Beaucoup ne donnaient pas cher de ces Trophées Vierges. Ils y voyaient une aventure malsaine et sans lendemain. A les écouter, cette manifestation ne pouvait donner de la femme une image rassurante et digne. Et pourquoi donc tant de doute, tant de réserve et de réticence ?
C’est d’abord que les Trophées Vierges arrivaient sur le marché des Miss de ceci ou des Miss de cela, au moment où une majorité de Béninois en avait ras le bol. Le sentiment généralement partagé était que la femme, à travers ces différentes manifestations, était mise à toutes les sauces, manipulée à toutes les fins. Derrière le paravent de la femme ainsi chosifiée, quelques obscurs aventuriers s’amusaient à tirer les ficelles.
C’est ensuite que le qualificatif de « vierges », réfère au sexe qui lui-même est un sujet encore largement tabou, sous nos latitudes. En tout cas, un sujet qui n’a pas encore sa place ou une place dans l’espace public de nos échanges. La virginité, de ce fait, est vue et appréciée, de prime abord, comme un sujet intime, c'est-à-dire un sujet frappé du sceau de la chose privée, une chose qui se doit d’être tenue cachée aux autres. Dans une telle vision, exposer des jeunes filles vierges au regard de tous, sur une scène publique, pour les besoins d’un concours, relèverait d’une monstrueuse incongruité.
C’est enfin que la perception de la virginité, comme valeur, a notablement changé dans tous les esprits. La jeune génération de nos compatriotes se dégage plus tôt de la tutelle parentale et revendique de bonne heure son autonomie. La famille cède de plus en plus sa mission d’éducation à l’école qui ne se préoccupe que d’enseigner et d’instruire plutôt que d’éduquer ou à la rue qui, à défaut de former, déforme.

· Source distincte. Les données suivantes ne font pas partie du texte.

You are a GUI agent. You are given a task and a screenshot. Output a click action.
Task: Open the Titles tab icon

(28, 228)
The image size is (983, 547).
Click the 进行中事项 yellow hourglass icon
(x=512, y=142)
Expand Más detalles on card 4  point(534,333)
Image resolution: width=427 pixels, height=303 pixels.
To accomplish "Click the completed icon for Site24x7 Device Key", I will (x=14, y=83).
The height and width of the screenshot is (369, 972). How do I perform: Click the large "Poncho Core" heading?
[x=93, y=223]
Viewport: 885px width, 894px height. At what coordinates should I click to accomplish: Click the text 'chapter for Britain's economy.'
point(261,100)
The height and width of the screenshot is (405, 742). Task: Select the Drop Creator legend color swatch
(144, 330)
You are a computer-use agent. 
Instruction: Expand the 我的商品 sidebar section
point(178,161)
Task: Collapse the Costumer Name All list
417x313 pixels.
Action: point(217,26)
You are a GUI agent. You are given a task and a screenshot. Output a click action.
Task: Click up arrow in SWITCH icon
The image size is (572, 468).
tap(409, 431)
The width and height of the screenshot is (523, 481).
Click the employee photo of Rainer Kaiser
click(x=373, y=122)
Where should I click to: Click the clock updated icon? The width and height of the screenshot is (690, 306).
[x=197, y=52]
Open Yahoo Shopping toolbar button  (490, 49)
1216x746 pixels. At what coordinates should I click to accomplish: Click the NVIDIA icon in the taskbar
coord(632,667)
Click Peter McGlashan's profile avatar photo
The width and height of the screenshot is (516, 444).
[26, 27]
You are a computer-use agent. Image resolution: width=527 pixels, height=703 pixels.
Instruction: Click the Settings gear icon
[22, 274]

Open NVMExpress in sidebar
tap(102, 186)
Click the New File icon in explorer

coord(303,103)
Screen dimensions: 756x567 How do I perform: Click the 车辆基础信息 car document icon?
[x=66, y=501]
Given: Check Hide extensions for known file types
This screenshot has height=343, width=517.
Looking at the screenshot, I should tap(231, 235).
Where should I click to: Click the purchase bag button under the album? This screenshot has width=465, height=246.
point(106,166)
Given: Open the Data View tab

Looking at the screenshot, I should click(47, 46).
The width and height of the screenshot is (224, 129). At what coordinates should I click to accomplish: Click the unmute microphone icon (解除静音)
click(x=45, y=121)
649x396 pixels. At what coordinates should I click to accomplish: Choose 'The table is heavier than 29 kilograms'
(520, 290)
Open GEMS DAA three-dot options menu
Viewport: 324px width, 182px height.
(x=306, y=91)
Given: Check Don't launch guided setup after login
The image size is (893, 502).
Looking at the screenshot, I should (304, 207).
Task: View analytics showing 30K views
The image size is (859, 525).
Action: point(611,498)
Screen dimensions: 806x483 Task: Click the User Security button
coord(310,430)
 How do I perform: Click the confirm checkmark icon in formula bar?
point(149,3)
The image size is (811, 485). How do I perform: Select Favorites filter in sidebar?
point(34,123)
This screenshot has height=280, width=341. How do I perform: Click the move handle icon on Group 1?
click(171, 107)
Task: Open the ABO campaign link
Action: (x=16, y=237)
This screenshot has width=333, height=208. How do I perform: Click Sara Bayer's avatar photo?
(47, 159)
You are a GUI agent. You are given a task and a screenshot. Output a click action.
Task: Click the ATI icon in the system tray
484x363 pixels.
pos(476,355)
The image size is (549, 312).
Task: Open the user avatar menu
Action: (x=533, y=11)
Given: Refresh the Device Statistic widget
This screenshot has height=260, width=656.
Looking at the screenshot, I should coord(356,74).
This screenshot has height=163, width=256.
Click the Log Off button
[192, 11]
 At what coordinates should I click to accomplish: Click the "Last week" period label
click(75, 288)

Dans un environnement où la dépravation des mœurs est de plus en plus tolérée comme un fait de société avec laquelle il faut compter, notamment dans nos agglomérations urbaines, la virginité passe pour une originalité plutôt bizarre et la jeune fille vierge pour une grande niaise totalement hors jeu. C’est à peine si l’on ne l’accusait pas de retarder à l’horloge de l’essentiel en jouant les originales par son refus d’accéder au plein statut d’une femme accomplie. Et puis, que veut-elle démontrer et pour qui se prend elle à vouloir se singulariser, à chercher à s’asseoir sur la règle générale comme l’exception qui refuse de se jeter à l’eau et de prendre le train en marche ?
Voilà la montagne de résistance, de méfiance, de réticence qu’a dû affronter et vaincre Delano Kiki avant que des jeunes filles vierges ne commencent à jeter le masque et à montrer le courage de sortir enfin de leur cachette pour affronter le regard du public ; avant que ceux qui doutent de l’existence même de cette race de femme dans nos sociétés ne se ravisent ; avant que la virginité ne retrouve la noblesse perdue d’une valeur à laquelle nous devons tenir comme à la prunelle de nos yeux.
L’excellence doit cesser d’être, pour nous, un simple objet de discours. Elle doit prendre la forme concrète d’une part de vie que l’on a jugée utile et nécessaire de vivre. Et l’on côtoie l’excellence chaque fois qu’une jeune fille, environnée de contre exemples, soumise à des tentations sans nombre, trouve cependant, en elle-même, la force mentale et morale de ramer à contre courant ou de prendre la vie à rebours. C’est la preuve par neuf que toute jeune fille béninoise peut choisir d’être différentes des autres ou de ne pas être comme tout le monde, au nom de valeurs qui la transcendent, la portent et la hissent aux étages supérieurs de l’idéal. C’est là, nous semble-t-il, toute la philosophie des Trophées Vierges.